Topology optimization of a flap track support for additive manufacturing

Topology optimization with Solid Isotropic Material with Penalization (SIMP) method is a mature structural optimization formulation that has been commercially used for years. Great innovations were made through the years to... [ view full abstract ]

Topology optimization with Solid Isotropic Material with Penalization (SIMP) method is a mature structural optimization formulation that has been commercially used for years. Great innovations were made through the years to incorporate manufacturing constraints within the formulation so it can be used for the design of machined or casted parts. However, the recent emergence of additive manufacturing technologies with metallic materials allows the aerospace industry to explore further topological optimization of small parts with much less manufacturing constraints. Through the case study of a flap track support in the trailing edge of a business aircraft, the possibilities and limitations of designing with topology optimization for additive manufacturing are explored.

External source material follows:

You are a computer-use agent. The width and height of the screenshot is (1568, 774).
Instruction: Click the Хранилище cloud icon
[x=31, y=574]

First, the sensitivity of the optimization results to setup parameters and design space is studied. A lot of optimization parameters leads to a lot of different results. It can be subjective to compare one to each other by only relying on a visual analysis and the experience of the user. Here, these results are instead compared based on the displacement of specific nodes of the model and load distribution through the model. Other numerical limitations of the optimization such as the buckling factor permits to leave out some results. In addition, the modeling of the design space is a key aspect of topology optimization and its impact on the results and the numerical stability through the use of minimum member size constraint will be exposed.

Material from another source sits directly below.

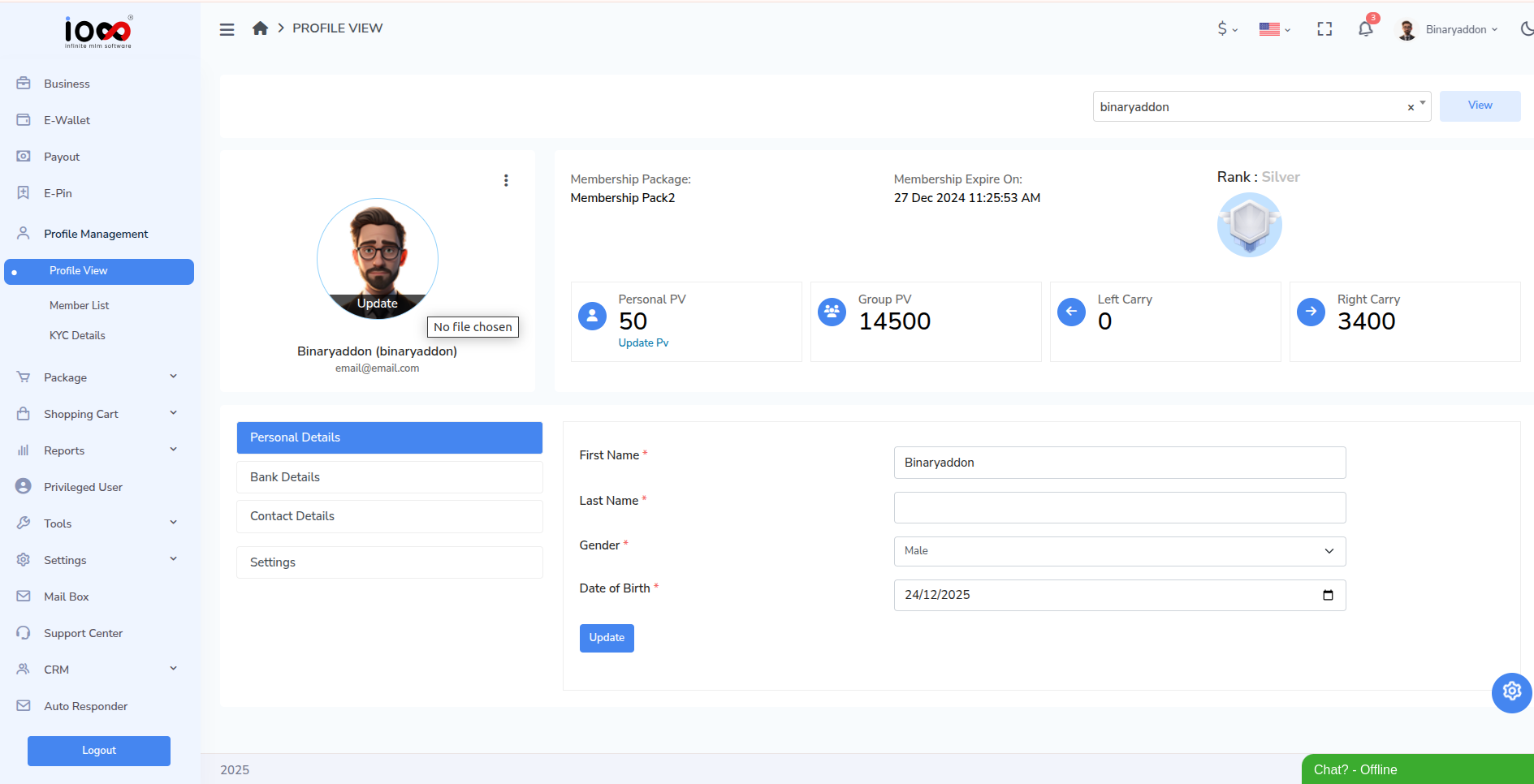Click the floating gear settings icon
Image resolution: width=1534 pixels, height=784 pixels.
[1511, 691]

Results interpretation is complex and often based on the experience of the designer. Indeed, the optimization result is a mesh with relatively coarse features depending on the size of the mesh. In a lot of cases the coarseness of those features can be misleading when they are interpreted as is. The experienced stress engineer who performs the topology optimization study must rationalize the results before interpretation is made by a designer. These modifications should be made directly on the mesh file (STL) to simplify this step. However, almost no mesh manipulating tools exists in the optimization software (Altair® Hypermesh) or the CAD software (CATIA®).

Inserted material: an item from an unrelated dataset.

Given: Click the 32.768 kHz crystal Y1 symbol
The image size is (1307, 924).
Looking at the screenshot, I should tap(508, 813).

The free and open source video game engine Blender®, a mesh-based modeling software with really powerful free-form tools, is used here to this aim. Several sculpting manipulations can be performed on the optimization results to smooth the surfaces, fill checkerboard areas or erase numerical artifacts. It is used here as a preliminary step before the CAD final design.

To validate the usefulness of the smoothing process, a direct interpretation of the optimization results is compared to an interpretation of the results after being processed by stress engineer with sculpting tools in Blender®. Both net-shape parts are modeled using a CAD software and their stiffness and displacement are compared to validate each model.